» **What you are asked to do**:
Every line of the data is to be retyped exactly.

» **Data provided**:
"""
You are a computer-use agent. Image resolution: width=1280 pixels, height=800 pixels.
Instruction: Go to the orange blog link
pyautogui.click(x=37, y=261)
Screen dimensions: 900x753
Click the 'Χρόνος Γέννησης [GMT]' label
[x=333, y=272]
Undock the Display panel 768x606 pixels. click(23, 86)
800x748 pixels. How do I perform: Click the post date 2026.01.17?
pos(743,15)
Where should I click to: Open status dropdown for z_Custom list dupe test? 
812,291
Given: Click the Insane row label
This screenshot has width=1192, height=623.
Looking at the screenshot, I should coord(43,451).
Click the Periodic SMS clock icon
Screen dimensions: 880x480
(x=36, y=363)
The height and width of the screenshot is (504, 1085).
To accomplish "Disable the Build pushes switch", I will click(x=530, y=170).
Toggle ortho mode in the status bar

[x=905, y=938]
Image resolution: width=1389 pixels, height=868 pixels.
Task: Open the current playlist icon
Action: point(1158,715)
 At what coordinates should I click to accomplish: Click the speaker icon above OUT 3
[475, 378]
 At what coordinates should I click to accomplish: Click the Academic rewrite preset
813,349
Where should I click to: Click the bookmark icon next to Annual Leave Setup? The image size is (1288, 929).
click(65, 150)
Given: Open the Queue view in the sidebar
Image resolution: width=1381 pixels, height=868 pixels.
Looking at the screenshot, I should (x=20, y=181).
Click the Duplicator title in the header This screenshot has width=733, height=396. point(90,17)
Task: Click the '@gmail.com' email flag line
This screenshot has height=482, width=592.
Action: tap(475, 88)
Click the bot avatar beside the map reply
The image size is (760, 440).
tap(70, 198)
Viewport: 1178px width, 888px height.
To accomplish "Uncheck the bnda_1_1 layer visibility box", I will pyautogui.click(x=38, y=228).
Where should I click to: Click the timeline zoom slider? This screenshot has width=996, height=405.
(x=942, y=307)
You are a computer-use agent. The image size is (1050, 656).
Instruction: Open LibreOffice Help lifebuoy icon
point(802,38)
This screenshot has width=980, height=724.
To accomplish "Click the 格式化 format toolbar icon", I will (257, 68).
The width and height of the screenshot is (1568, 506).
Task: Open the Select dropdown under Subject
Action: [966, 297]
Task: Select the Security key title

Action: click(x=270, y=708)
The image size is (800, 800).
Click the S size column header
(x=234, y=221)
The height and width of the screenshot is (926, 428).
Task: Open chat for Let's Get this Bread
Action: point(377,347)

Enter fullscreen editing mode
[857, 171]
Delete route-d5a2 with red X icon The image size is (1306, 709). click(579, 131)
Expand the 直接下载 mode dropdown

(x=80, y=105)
"""
» **Your response**:
You are a computer-use agent. Image resolution: width=1280 pixels, height=800 pixels.
Instruction: Go to the orange blog link
pyautogui.click(x=37, y=261)
Screen dimensions: 900x753
Click the 'Χρόνος Γέννησης [GMT]' label
[x=333, y=272]
Undock the Display panel 768x606 pixels. click(23, 86)
800x748 pixels. How do I perform: Click the post date 2026.01.17?
pos(743,15)
Where should I click to: Open status dropdown for z_Custom list dupe test? 
812,291
Given: Click the Insane row label
This screenshot has width=1192, height=623.
Looking at the screenshot, I should coord(43,451).
Click the Periodic SMS clock icon
Screen dimensions: 880x480
(x=36, y=363)
The height and width of the screenshot is (504, 1085).
To accomplish "Disable the Build pushes switch", I will click(x=530, y=170).
Toggle ortho mode in the status bar

[x=905, y=938]
Image resolution: width=1389 pixels, height=868 pixels.
Task: Open the current playlist icon
Action: point(1158,715)
 At what coordinates should I click to accomplish: Click the speaker icon above OUT 3
[475, 378]
 At what coordinates should I click to accomplish: Click the Academic rewrite preset
813,349
Where should I click to: Click the bookmark icon next to Annual Leave Setup? The image size is (1288, 929).
click(65, 150)
Given: Open the Queue view in the sidebar
Image resolution: width=1381 pixels, height=868 pixels.
Looking at the screenshot, I should (x=20, y=181).
Click the Duplicator title in the header This screenshot has width=733, height=396. point(90,17)
Task: Click the '@gmail.com' email flag line
This screenshot has height=482, width=592.
Action: tap(475, 88)
Click the bot avatar beside the map reply
The image size is (760, 440).
tap(70, 198)
Viewport: 1178px width, 888px height.
To accomplish "Uncheck the bnda_1_1 layer visibility box", I will pyautogui.click(x=38, y=228).
Where should I click to: Click the timeline zoom slider? This screenshot has width=996, height=405.
(x=942, y=307)
You are a computer-use agent. The image size is (1050, 656).
Instruction: Open LibreOffice Help lifebuoy icon
point(802,38)
This screenshot has width=980, height=724.
To accomplish "Click the 格式化 format toolbar icon", I will (257, 68).
The width and height of the screenshot is (1568, 506).
Task: Open the Select dropdown under Subject
Action: [966, 297]
Task: Select the Security key title

Action: click(x=270, y=708)
The image size is (800, 800).
Click the S size column header
(x=234, y=221)
The height and width of the screenshot is (926, 428).
Task: Open chat for Let's Get this Bread
Action: point(377,347)

Enter fullscreen editing mode
[857, 171]
Delete route-d5a2 with red X icon The image size is (1306, 709). click(579, 131)
Expand the 直接下载 mode dropdown

(x=80, y=105)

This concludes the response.